By Nancy A. Youssef
Monday, August 23, 2010; A11
WASHINGTON -- Inside the Pentagon 9/11 Memorial Chapel, a female Air Force sergeant unlaced her combat boots, set them under the pews and slipped her black veil around her hair and over her camouflaged uniform.
The men pushed back the altar for Christian services to make room for their large green prayer rugs; then they moved the podium from one side of the room to the other so that the congregation would be facing Mecca.
"Allah akhbar," called out Ali Mohammed, a contractor who works at the Pentagon, raising his hands to his face as he chanted the call to prayer. While politicians and others across the country in an election year debate the propriety of building a Muslim center, including a mosque, two blocks from the former World Trade Center site in New York, there's no sign of such debate at the Pentagon.
Instead, about 400 worshipers, including Muslims, attend prayer services every week in the chapel, a non-denominational facility built over the rubble left behind when American Airlines Flight 77 slammed into the Pentagon.
Opponents of the New York mosque say it would be disrespectful of those killed on Sept. 11, 2001, to allow Muslims to pray near the World Trade Center site.
That's never been an issue at the Pentagon, where 125 people who worked there died that day. Muslims have been praying at the Pentagon's chapel since 2002, gathering every day at 2 p.m. around the time of the second of five prayers Muslims are supposed to offer daily.
In the chapel, it's impossible not to think of the terrorist attack. A memorial leading to it lists the names of the victims. Light streaming through a stained-glass memorial illuminates the congregation. The memorial reads, "United in memory, September 11, 2001." A poster of a flag with the names of all those killed on Sept. 11 hangs on the wall on the other side of the room. The chapel's windows look out over a much larger Sept. 11 memorial outside.

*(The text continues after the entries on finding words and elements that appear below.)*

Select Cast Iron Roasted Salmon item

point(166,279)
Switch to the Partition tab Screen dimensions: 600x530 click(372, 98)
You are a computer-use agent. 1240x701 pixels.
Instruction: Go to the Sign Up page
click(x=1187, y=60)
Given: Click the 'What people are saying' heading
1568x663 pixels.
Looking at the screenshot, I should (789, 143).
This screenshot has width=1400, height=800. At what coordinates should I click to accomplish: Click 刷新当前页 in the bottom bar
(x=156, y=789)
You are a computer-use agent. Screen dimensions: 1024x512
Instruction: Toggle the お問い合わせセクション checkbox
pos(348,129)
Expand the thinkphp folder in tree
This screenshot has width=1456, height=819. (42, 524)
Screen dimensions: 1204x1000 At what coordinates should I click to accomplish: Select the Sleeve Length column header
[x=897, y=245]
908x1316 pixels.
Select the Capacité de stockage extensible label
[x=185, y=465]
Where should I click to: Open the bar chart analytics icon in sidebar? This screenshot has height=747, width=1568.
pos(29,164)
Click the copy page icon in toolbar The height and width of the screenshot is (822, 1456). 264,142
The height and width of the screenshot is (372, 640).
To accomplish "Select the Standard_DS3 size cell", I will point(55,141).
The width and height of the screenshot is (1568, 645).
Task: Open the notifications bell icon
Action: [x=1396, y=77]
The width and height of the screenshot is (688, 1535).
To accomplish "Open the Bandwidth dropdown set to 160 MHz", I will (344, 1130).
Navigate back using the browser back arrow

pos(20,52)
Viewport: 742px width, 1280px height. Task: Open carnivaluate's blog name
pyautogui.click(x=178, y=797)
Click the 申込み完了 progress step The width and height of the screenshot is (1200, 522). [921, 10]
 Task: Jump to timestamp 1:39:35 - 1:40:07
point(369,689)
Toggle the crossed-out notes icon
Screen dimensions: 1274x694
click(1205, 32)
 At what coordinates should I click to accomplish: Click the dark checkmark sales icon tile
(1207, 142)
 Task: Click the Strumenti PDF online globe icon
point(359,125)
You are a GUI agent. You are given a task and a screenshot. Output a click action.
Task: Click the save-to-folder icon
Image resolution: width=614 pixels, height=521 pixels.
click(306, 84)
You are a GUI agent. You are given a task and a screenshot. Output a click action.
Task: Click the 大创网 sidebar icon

Worshipers trickle in, placing their Pentagon badges in their shirt pockets as they walk toward the front, open the palms of their hands and begin to pray.
According to Army statistics, of the more than 1 million serving in the Army, there are 1,977 active-duty Muslims, 603 Muslim reservists and 464 National Guardsmen who are Muslim. Six Muslim chaplains serve them.
To provide an imam on Friday, Islam's holy day, the Army Chaplain's office contracts an imam to speak to worshipers. On Friday, it was Imam Ghayth Nur Kashif, leading 17 worshipers during the 40-minute service.
"We are challenged to do the best we can during Ramadan," Kashif told the congregation, referring to criticism of the proposed New York Islamic center. "It's not pleasant, but listen to some of the complaints."
The chapel, which was dedicated in November 2002, allots time for nine faiths to worship, including Muslims, Jews, Christians and Hindus.
Army officials said no one has ever objected to Muslims worshiping at the Pentagon chapel. Before the chapel was dedicated, those of any faith who wanted to pray at the Pentagon gathered in various conference rooms because there was no chapel.
On Sept. 11, 2001, 184 people were killed at the Pentagon, 59 of them on Flight 77. More than 2,700 were killed at the World Trade Center. At least 27 people killed in New York were Muslim. Pentagon officials don't think any Muslims, other than the hijackers, were killed at the building.
Officials say that more Muslims have been worshiping at the chapel during Ramadan, the Muslim holy month marked by fasting and abstention from smoking. On Tuesday, the Pentagon held an iftar, the banquet that marks sundown, when the daily fast ends. Worshipers Friday said that Muslims are routinely under fire and the latest controversy saddened them but didn't surprise them.
"Obviously I have my own bias. I am Muslim," said Mohammed, the Pentagon contractor. "But if I had heard that Jewish organizers wanted to build there, I would be equally open to that." Mohammed said he finds he can't help but think of where he is when he prays at the Pentagon chapel. He said he tries to focus on why he's there.
"It's just you and God," Mohammed said. "That is why you are there." After the service, the men picked up their rugs, moved the altar back to the front of the pews and put the podium back at the other side of the room for the Christian worshipers who would follow them.